Qui sei impagabile, perché chi non ha capito queste conoscenze e non sa farle proprie dimostra solo che nella testa sa come vadano le cose ma nella pratica vorrebbe applicare il romanzo alla vita.  Dici benissimo, non si vive in un continuo svolazzare fra nuvolette rosa, ed anzi é proprio la vita continua, i problemi, gli ostacoli ed il condividere insieme queste vicende che rendono una coppia "LA COPPIA"... ma spesso si crede, come a scuola, quando non si é ancora capito molto della vita, che gli intervalli della "ricreazione" siano più importanti delle ore di lezione, che spesso non possono avere il frizzante di quei momenti lieti e pazzi.
Io non li nego e non sono repressiva verso quelli, ma se i medesimi mi incasinano la vita, significa che come "compratore esistenziale" spesso mi faccio fregare...    /COLOR]

Non nego che la vita vada vissuta, che si debba provare tutto quello che ci arricchisce e ci gratifica, ma potendolo, eviterei di pagare ad usura quello che ho vissuto/COLOR]

Bruja


----------



## Verena67 (12 Gennaio 2010)

Grande qui da noi  "romanticismo l'è morto"; e da te?:mrgreen:


----------



## Grande82 (12 Gennaio 2010)

**Dati grezzi**

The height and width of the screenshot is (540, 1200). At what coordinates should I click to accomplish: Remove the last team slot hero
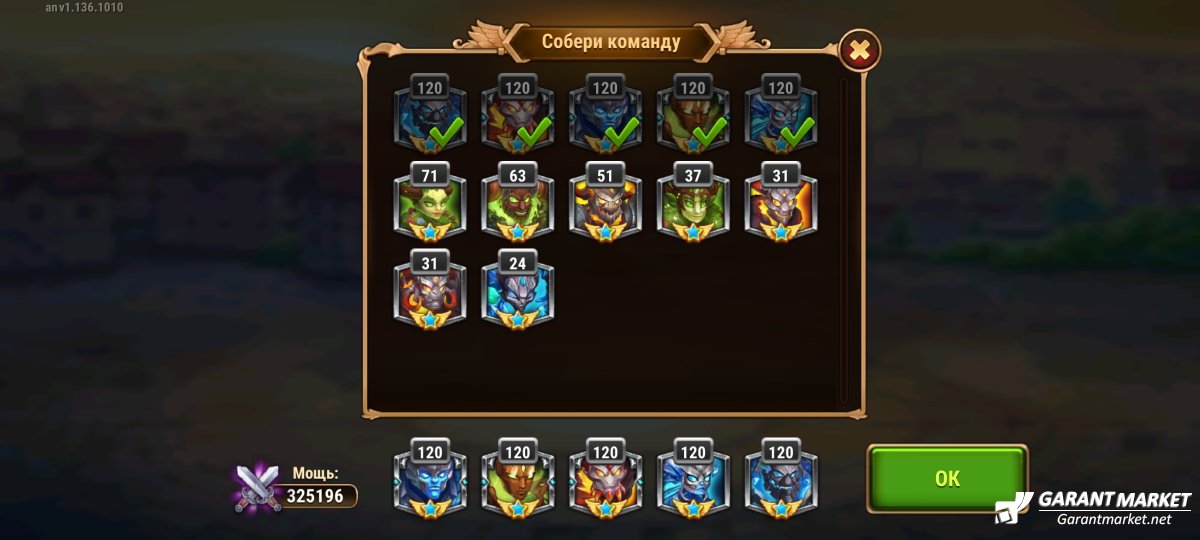coord(781,480)
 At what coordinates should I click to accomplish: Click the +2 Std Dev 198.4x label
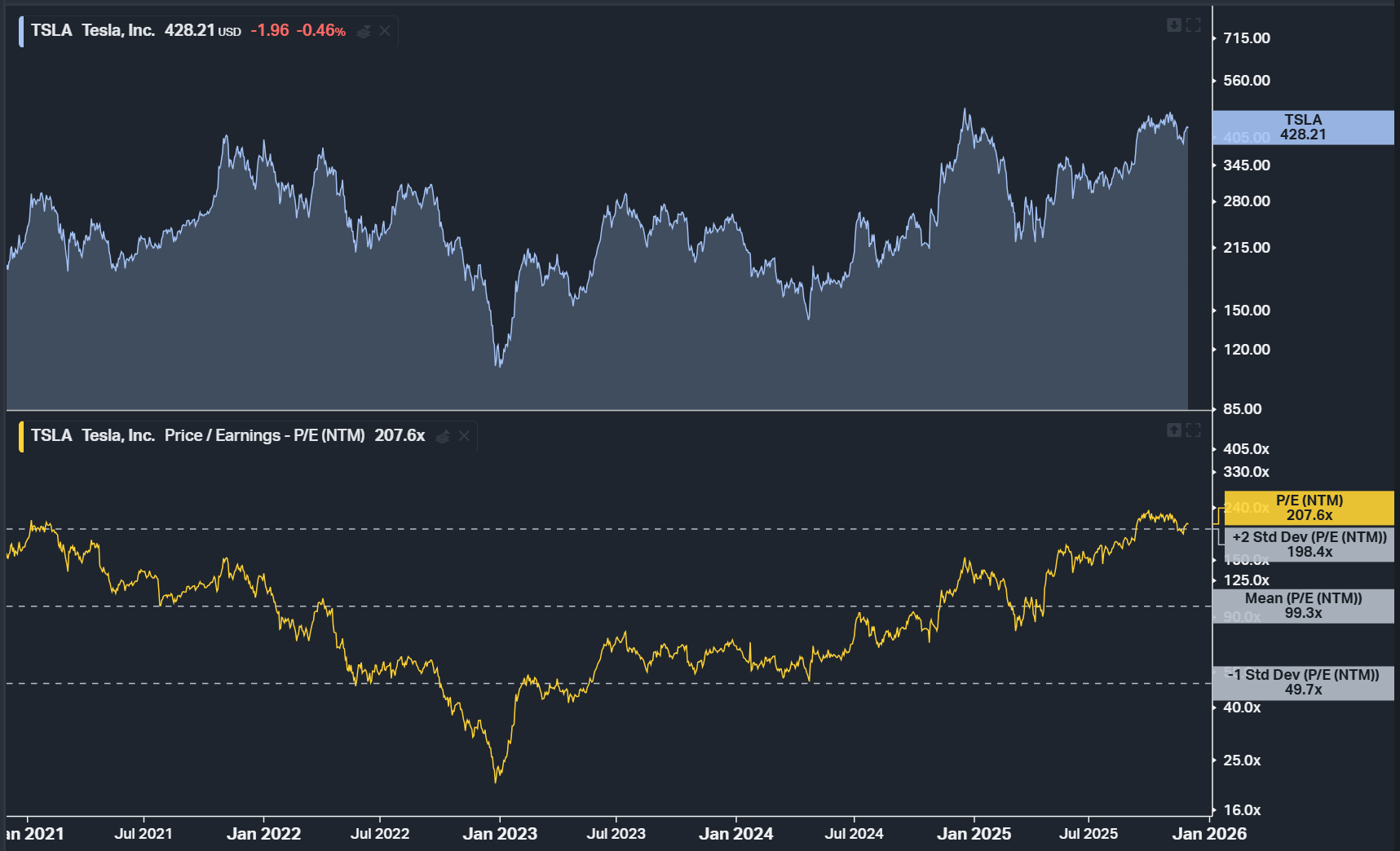click(1309, 545)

**Obiettivo 1**
Elenca tutte le espressioni che nell'estratto scelto compaiono tra virgolette.
**Obiettivo 2**
Restituisci senza alcuna modifica il tratto dell'estratto scelto che va da "Qui sei impagabile, perché" fino a "lieti e pazzi.".
**Obiettivo 3**
Riprendi la discussione del forum sulla vita di coppia dal punto in cui si interrompe.

**Risposta attesa 1**
LA COPPIA
ricreazione
compratore esistenziale
romanticismo l'è morto

**Risposta attesa 2**
Qui sei impagabile, perché chi non ha capito queste conoscenze e non sa farle proprie dimostra solo che nella testa sa come vadano le cose ma nella pratica vorrebbe applicare il romanzo alla vita.  Dici benissimo, non si vive in un continuo svolazzare fra nuvolette rosa, ed anzi é proprio la vita continua, i problemi, gli ostacoli ed il condividere insieme queste vicende che rendono una coppia "LA COPPIA"... ma spesso si crede, come a scuola, quando non si é ancora capito molto della vita, che gli intervalli della "ricreazione" siano più importanti delle ore di lezione, che spesso non possono avere il frizzante di quei momenti lieti e pazzi.

**Risposta attesa 3**
Verena67 ha detto:


> Grande qui da noi "romanticismo l'è morto"; e da te?:mrgreen:


 Ma chere, qui no, persiste ancora... ma con qualche'pregiudizio', appunto. Chè la lezione di Elizabeth Bennet non debba passare inascoltata... :up:


----------



## contepinceton (13 Gennaio 2010)

Verena67 ha detto:


> Grande qui da noi "romanticismo l'è morto"; e da te?:mrgreen:


Ma scusatemi...
Chi ha ucciso il romanticismo?
Noi?
Guai a voi mogli, che uccidete il romanticismo...
La sensucht, lo streben...


----------



## lorelai (13 Gennaio 2010)

Azz...
Lizzy è uno dei miei personaggi letterari preferiti... Allora è grave 
Forse è vero che l'ho un po' preso per il mio Darcy... diverso e migliore da come mi era sembrato all'inizio-inizio...
Comunque, quando non lo vedo per un po', torno in me. E' ritrovarmelo davanti, a parlarmi di sè e studiarmi, che mi fa sbarellare...


----------



## Verena67 (13 Gennaio 2010)

In un bel libro che ho, ci sono alcuni "tipi" psicologici.

Uno è il "parlour game" (giochi da salotto).

Quello che c'è, s'interessa a te..poi pero' no...poi di nuovo...facciamo qualcosa insieme...ma lo sai che sei simpatica...pero' oggi no....pero' si, dai...ma non lo sai che ho la ragazza, come ti permetti?!:incazzato:


----------



## Verena67 (13 Gennaio 2010)

contepinceton ha detto:


> Ma scusatemi...
> Chi ha ucciso il romanticismo?
> Noi?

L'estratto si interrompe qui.